Valens knew how it started—innocently enough, a bright clear day with laughter. Then the ambush by pirates and watching eight of his men fall and the rest held captive. Then came the agony of watching the others perish—two, and finally the last six as Aquila laughed. In the next act, it switched to the arena and the men he had fought and killed. Sometimes he fought back and at others, he was rooted to the spot, defenceless, unable to fight. Always it ended with him fighting a faceless opponent and waking drenched in sweat, gasping for breath with violently trembling hands, his nostrils filled with the stench of blood and rotting flesh, his ears aching from the screams of the dying. All the more terrifying for the repetition.
'Valens, Valens, you're dreaming. Let go of me.'
Through the cries of the crowd and screams of the dying,
Valens heard Julia. His eyes snapped opened and his arm fell back on the bed.
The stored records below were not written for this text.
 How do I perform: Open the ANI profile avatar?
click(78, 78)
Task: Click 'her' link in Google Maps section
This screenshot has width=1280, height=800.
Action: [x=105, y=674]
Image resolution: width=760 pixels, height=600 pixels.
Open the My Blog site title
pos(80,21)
He stared at the woman before him, feeling the sweat drip down his neck, but uncertain of the vision before him. His hand had encountered solid flesh but was it just another illusion? Here was a Julia unlike he had ever seen before except in his dreams, a Julia with her hair curling softly about her shoulders, and a dark wool blanket around her shoulders.
Was she real or was she some new twist on the nightmare?
Her subtle scent of lavender and roses enveloped him and he knew he was in the land of the living. He drank in her being as a man dying of thirst gulps in water. His body hardened as his eyes fastened on her breasts pushing gently underneath her gown with each breath she took. She shifted slightly and broke the spell.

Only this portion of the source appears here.